His first substantive post links to a Federalist Society Article about the Ohio Supreme Court, which concludes that in some eras it was “policy-making” and “activist” and in some eras, it was not. You can read what I think, if you want.
I, for one, am curious and confused as to whether the whole distinction between “law” and “policy” started. Indeed, looking at the US Constitution, I probably could cast every single provision in it as a statement of policy. For example:
1st Amendment: The nation’s intellectual and spiritual health will be better served by keeping government out of the church and the newspaper, and letting theological and journalistic 1000 flowers bloom.
2d Amendment: State militias are the last defense against federal tyranny. (Or, if you prefer, the personal right to bear arms, is the last defense against ANY government tyranny.)
3d Amendment: Under normal circumstances, the military should enter into contracts on the free market for barracks and other housing, and shouldn’t use peoples’ homes. In an emergency, following a bunch of formalities, they can use them.

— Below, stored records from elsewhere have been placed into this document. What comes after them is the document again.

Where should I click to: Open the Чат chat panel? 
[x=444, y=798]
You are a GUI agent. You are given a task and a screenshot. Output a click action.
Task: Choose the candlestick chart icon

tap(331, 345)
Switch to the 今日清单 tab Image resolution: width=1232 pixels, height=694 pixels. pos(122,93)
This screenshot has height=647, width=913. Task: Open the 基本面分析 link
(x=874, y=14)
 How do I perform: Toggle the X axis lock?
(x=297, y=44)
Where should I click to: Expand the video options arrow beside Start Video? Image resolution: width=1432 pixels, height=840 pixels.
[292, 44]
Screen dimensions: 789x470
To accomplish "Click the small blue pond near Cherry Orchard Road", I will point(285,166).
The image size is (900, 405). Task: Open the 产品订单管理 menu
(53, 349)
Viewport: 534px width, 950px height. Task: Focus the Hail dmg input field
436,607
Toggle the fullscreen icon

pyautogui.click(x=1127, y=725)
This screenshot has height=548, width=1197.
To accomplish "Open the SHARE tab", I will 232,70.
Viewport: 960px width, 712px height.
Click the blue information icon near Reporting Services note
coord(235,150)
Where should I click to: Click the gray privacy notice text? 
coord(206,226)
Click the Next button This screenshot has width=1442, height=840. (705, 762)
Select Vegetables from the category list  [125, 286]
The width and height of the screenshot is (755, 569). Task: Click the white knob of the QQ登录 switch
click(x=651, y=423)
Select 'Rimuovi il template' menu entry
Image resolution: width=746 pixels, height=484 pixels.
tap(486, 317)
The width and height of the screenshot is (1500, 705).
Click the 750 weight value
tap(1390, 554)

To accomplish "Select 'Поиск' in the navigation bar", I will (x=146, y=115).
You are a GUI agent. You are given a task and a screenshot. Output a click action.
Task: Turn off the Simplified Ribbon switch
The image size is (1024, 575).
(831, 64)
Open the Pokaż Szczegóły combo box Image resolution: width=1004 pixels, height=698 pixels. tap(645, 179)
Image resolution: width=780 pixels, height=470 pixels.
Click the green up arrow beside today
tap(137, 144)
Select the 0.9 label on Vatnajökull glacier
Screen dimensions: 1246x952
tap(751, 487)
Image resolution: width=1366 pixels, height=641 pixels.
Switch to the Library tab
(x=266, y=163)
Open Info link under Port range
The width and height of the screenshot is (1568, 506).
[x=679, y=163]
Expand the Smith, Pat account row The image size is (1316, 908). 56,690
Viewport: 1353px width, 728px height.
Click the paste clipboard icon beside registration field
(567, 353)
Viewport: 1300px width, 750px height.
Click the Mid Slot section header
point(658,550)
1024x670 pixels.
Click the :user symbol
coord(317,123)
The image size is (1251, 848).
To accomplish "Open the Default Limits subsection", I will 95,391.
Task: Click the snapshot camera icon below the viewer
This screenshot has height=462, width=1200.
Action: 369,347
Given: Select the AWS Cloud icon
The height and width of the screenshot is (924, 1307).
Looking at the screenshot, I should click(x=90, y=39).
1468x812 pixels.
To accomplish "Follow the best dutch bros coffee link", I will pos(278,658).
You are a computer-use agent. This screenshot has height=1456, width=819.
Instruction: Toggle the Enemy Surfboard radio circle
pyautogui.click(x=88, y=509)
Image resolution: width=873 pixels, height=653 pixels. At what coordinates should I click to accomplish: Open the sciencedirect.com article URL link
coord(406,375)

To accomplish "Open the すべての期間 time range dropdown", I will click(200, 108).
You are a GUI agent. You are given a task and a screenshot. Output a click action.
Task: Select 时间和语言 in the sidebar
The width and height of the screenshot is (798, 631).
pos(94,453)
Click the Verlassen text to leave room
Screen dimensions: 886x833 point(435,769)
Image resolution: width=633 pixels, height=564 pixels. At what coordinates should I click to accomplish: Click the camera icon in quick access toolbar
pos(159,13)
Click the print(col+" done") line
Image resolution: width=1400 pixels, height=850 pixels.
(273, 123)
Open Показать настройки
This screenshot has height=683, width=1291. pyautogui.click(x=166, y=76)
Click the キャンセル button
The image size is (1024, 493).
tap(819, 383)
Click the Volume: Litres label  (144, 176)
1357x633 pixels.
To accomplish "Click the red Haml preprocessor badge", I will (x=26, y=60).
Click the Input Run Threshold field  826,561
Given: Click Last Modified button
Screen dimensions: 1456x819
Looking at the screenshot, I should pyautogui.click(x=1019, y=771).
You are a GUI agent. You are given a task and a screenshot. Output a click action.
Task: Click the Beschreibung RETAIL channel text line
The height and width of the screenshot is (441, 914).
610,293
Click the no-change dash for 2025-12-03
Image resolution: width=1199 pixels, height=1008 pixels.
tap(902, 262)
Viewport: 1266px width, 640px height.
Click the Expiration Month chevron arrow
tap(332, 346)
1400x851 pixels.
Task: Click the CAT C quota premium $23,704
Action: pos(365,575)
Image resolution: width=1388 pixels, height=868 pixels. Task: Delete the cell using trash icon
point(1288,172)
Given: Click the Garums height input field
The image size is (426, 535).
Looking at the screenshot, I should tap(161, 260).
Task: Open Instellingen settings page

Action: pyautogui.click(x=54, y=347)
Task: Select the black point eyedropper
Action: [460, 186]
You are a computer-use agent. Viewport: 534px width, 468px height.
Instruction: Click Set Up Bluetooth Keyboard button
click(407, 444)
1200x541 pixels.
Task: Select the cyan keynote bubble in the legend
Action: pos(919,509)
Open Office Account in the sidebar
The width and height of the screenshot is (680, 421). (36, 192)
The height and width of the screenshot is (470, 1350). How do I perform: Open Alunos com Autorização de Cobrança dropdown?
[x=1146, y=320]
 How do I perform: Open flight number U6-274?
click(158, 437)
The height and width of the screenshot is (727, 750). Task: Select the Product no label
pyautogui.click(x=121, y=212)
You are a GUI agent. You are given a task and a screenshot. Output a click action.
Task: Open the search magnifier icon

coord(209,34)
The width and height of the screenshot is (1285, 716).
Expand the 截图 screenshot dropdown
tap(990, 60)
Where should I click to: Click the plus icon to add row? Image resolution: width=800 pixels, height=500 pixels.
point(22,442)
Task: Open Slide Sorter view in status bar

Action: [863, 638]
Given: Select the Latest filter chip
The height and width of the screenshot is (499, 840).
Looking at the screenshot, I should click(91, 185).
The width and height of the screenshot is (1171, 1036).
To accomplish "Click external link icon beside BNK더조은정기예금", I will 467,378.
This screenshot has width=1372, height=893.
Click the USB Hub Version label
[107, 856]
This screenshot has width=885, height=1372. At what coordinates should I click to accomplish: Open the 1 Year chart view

4th Amendment: People are happiest, and therefore the country is happiest, when they have freedom to do what they want in their own homes. In an emergency they can seek approval from a judge, or judge-like creature.
and on and on...
Most people agree that the Courts can and should “interpret” a constitution. But, in a case involving a government entity, and interpretation that in any way second-guesses executive or legislative action will be “making” policy, simply by “changing” it.
Looking at things historically, there is even less of a divide between “policy” and “law.” Many state legislatures did judicial things. Many times has the executive branch attempted to override the judiciary (sometimes successfully). Indeed, going back to Ye Olde England, judges were considered to actually be making the law, or at least figuring out just what this “common” law was, anyway.
So, this is what I would like to see: a falsifiable definition of “policy.” This definition should not overlap with a falsifiable definition of “law.” Once we actually get this nailed down, I think the discussion on what is purely the domain of the courts and what is the domain of the legislature would go a lot smoother.